Brian Donley: Yes. I'd say, if you back off the $75 million, you're looking at $125 million to $150 million-ish of offensive capital. And we've said in prior commentary that we expect around an 8% return on those dollars.
Dori Kesten: Okay. And then, I know you're not acquiring right now, but I'm sure you're keeping a pulse on what's on the market for hotels and net lease. Can you just talk about cap rates that you're seeing and maybe just the quality and quantity of what is on the market right now?
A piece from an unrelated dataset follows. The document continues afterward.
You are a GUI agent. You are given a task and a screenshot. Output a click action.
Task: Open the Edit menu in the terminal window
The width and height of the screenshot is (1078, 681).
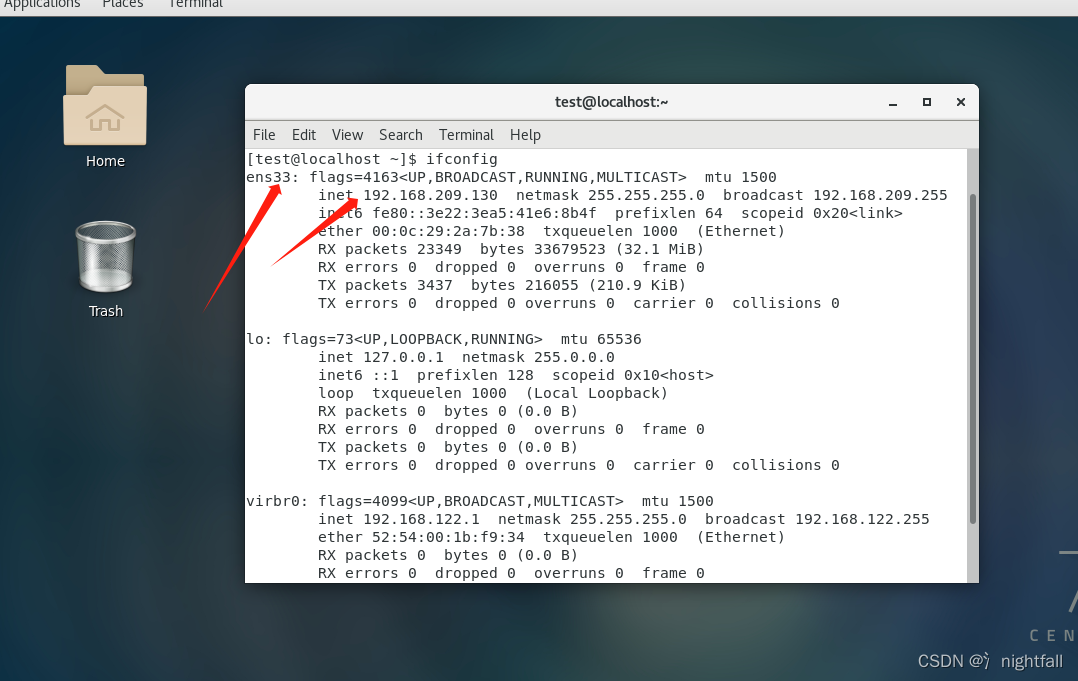point(303,135)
Todd Hargreaves: Sure. Good morning, Dori. Yes, we are actively evaluating a number of opportunities. We don't have anything under agreement, but we are closely looking at selective assets. We've said in the past that now that we have exposure through Sonesta in New York City, there's a couple of other markets where we think we want to increase our exposure on the hotel side. So, Miami and Los Angeles, there's a number of opportunities that we're looking at. And then, on the net lease side, again, we continue to evaluate a number of opportunities, more kind of portfolio level deals, I think. And from a cap rate perspective, I think, especially over the last -- rates have moved out over the past several weeks. And I think cap rates overall have moved out. We're not seeing -- we've certainly seen a slowdown in overall transaction activity. It doesn't mean deals aren't on the market, but we've certainly seen a slowdown in deals getting done. On the hotel side, I think there's certain markets and certain types of properties. I think there's a lot of interest in both from owners as well as lenders, but there's a lot of deals out there that just are not transacting because the sellers are not getting their -- getting anywhere close to their ask. So, cap rates have certainly moved out in the hotel side and certainly have moved out on the net lease side as well. I mean, there are some properties that tend to -- some of the smaller granular properties go to the 1031 exchange, all cash buyers. I don't think you've seen those move out as much. But generally, I would say, cap rates on the net lease side have moved out maybe 75 basis points. And on the hotel side, I think cap rates have moved out as well. So, it's an interesting time because it's -- there are opportunities out there. So, if the right one presents itself, there's a chance you could see us transact.
Dori Kesten: Okay. Thank you.
Todd Hargreaves: Sure.
Operator: This concludes our question-and-answer session. I would like to turn the conference back over to Mr. Todd Hargreaves, President and Chief Investment Officer, for any closing remarks. Please go ahead, sir.
Todd Hargreaves: Thank you, and thank you, everyone, for joining today's call. We appreciate your continued interest in SVC. Thank you.
Operator: The conference has now concluded. Thank you for attending today's presentation. You may now disconnect.